··· Provided material
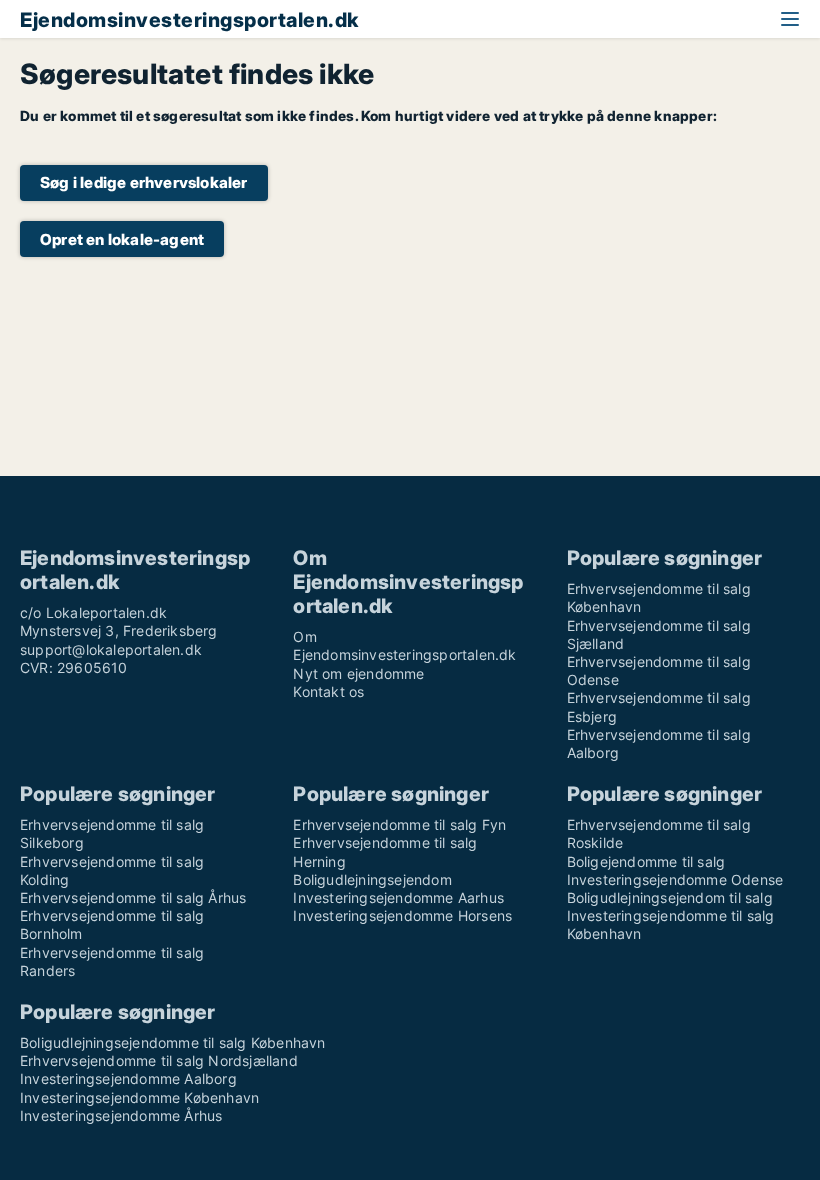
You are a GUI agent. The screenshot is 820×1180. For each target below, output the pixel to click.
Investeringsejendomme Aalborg (128, 1078)
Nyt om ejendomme (358, 673)
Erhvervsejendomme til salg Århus (133, 897)
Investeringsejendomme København (139, 1097)
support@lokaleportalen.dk (111, 649)
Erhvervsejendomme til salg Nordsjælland (159, 1060)
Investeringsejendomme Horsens (402, 915)
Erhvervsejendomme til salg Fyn (399, 824)
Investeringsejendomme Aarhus (398, 897)
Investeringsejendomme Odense (675, 879)
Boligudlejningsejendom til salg (670, 897)
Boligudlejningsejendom (372, 879)
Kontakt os (328, 691)
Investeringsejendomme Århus (121, 1115)
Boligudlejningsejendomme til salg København (173, 1042)
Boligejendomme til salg (646, 861)
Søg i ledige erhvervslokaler (144, 182)
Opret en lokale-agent (122, 239)
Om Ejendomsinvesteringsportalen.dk (404, 645)
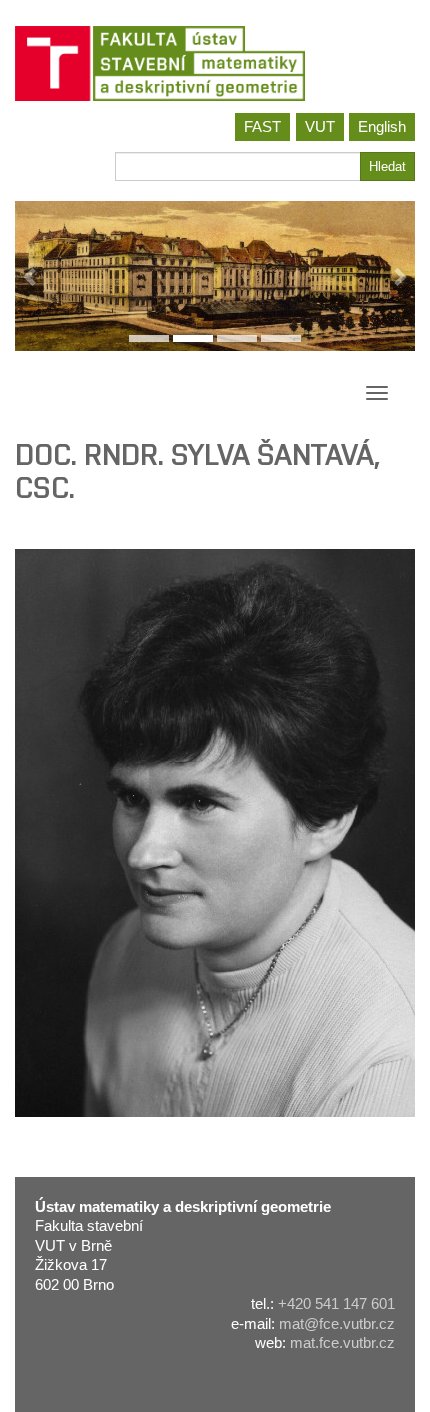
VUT (320, 126)
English (382, 126)
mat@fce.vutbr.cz (337, 1323)
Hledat (387, 166)
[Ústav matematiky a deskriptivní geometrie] (215, 63)
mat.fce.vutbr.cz (342, 1342)
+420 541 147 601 (336, 1303)
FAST (262, 126)
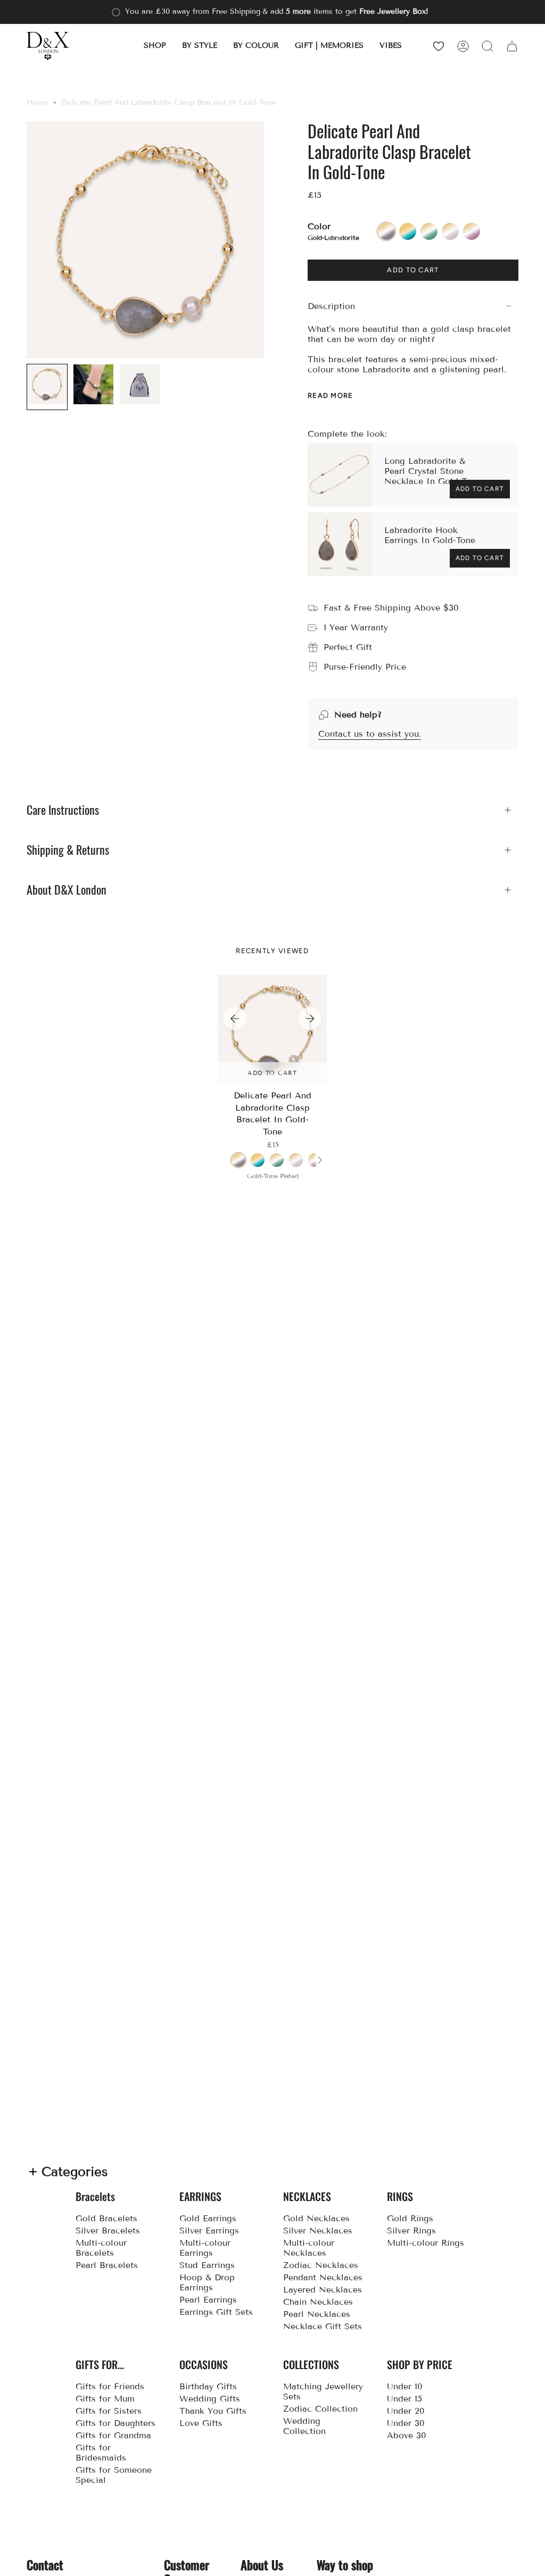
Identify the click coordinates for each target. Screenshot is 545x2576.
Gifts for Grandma (113, 2435)
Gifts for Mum (105, 2399)
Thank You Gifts (212, 2411)
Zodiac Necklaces (320, 2265)
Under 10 (405, 2386)
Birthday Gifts (208, 2386)
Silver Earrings (209, 2230)
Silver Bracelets (108, 2230)
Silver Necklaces (317, 2230)
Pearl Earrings (208, 2300)
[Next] (309, 1018)
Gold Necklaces (316, 2218)
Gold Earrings (207, 2218)
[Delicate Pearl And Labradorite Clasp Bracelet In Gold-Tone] (272, 1029)
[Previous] (234, 1018)
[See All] (319, 1160)
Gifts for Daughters (115, 2423)
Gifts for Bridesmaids (101, 2452)
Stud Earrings (207, 2265)
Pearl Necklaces (316, 2314)
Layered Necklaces (322, 2290)
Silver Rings (411, 2230)
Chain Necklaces (318, 2302)
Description (331, 306)
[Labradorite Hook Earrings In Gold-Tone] (339, 544)
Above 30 (406, 2435)
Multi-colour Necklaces (308, 2248)
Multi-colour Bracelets (101, 2248)
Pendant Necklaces (322, 2277)
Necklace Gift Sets (322, 2326)
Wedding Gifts (209, 2399)
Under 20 (406, 2411)
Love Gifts (200, 2423)
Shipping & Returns (68, 850)
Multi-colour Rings (425, 2243)
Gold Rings (410, 2218)
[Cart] (512, 46)
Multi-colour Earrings (204, 2248)
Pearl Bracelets (107, 2265)
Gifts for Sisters (109, 2411)
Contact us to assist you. (369, 734)
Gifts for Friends (110, 2386)
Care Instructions (63, 810)
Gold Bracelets (106, 2218)
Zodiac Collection (320, 2409)
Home (37, 102)
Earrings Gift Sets (216, 2312)
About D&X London (66, 890)
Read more (330, 395)
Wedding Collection (304, 2426)
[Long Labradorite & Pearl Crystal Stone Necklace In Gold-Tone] (339, 475)
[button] (155, 46)
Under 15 (404, 2399)
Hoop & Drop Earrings (207, 2282)
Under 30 (406, 2423)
······
### Task directions:
Give back the whole listing exactly as it stands. No pictures belong in the copy.

### Your solution:
You are a GUI agent. The screenshot is 820×1180. For each target below, output the pixel to click.
Investeringsejendomme Aalborg (128, 1078)
Nyt om ejendomme (358, 673)
Erhvervsejendomme til salg Århus (133, 897)
Investeringsejendomme København (139, 1097)
support@lokaleportalen.dk (111, 649)
Erhvervsejendomme til salg Nordsjælland (159, 1060)
Investeringsejendomme Horsens (402, 915)
Erhvervsejendomme til salg Fyn (399, 824)
Investeringsejendomme Aarhus (398, 897)
Investeringsejendomme Odense (675, 879)
Boligudlejningsejendom til salg (670, 897)
Boligudlejningsejendom (372, 879)
Kontakt os (328, 691)
Investeringsejendomme Århus (121, 1115)
Boligudlejningsejendomme til salg København (173, 1042)
Boligejendomme til salg (646, 861)
Søg i ledige erhvervslokaler (144, 182)
Opret en lokale-agent (122, 239)
Om Ejendomsinvesteringsportalen.dk (404, 645)
VUT (320, 126)
English (382, 126)
mat@fce.vutbr.cz (337, 1323)
Hledat (387, 166)
[Ústav matematiky a deskriptivní geometrie] (215, 63)
mat.fce.vutbr.cz (342, 1342)
+420 541 147 601 (336, 1303)
FAST (262, 126)
Identify the click coordinates for each target. Screenshot is 545x2576.
Gifts for Grandma (113, 2435)
Gifts for Mum (105, 2399)
Thank You Gifts (212, 2411)
Zodiac Necklaces (320, 2265)
Under 10 (405, 2386)
Birthday Gifts (208, 2386)
Silver Earrings (209, 2230)
Silver Bracelets (108, 2230)
Silver Necklaces (317, 2230)
Pearl Earrings (208, 2300)
[Next] (309, 1018)
Gold Necklaces (316, 2218)
Gold Earrings (207, 2218)
[Delicate Pearl And Labradorite Clasp Bracelet In Gold-Tone] (272, 1029)
[Previous] (234, 1018)
[See All] (319, 1160)
Gifts for Daughters (115, 2423)
Gifts for Bridesmaids (101, 2452)
Stud Earrings (207, 2265)
Pearl Necklaces (316, 2314)
Layered Necklaces (322, 2290)
Silver Rings (411, 2230)
Chain Necklaces (318, 2302)
Description (331, 306)
[Labradorite Hook Earrings In Gold-Tone] (339, 544)
Above 30 (406, 2435)
Multi-colour Necklaces (308, 2248)
Multi-colour Bracelets (101, 2248)
Pendant Necklaces (322, 2277)
Necklace Gift Sets (322, 2326)
Wedding Gifts (209, 2399)
Under 20 (406, 2411)
Love Gifts (200, 2423)
Shipping & Returns (68, 850)
Multi-colour Rings (425, 2243)
Gold Rings (410, 2218)
[Cart] (512, 46)
Multi-colour Earrings (204, 2248)
Pearl Bracelets (107, 2265)
Gifts for Sisters (109, 2411)
Contact us to assist you. (369, 734)
Gifts for Friends (110, 2386)
Care Instructions (63, 810)
Gold Bracelets (106, 2218)
Zodiac Collection (320, 2409)
Home (37, 102)
Earrings Gift Sets (216, 2312)
About D&X London (66, 890)
Read more (330, 395)
Wedding Collection (304, 2426)
[Long Labradorite & Pearl Crystal Stone Necklace In Gold-Tone] (339, 475)
[button] (155, 46)
Under 15 (404, 2399)
Hoop & Drop Earrings (207, 2282)
Under 30 (406, 2423)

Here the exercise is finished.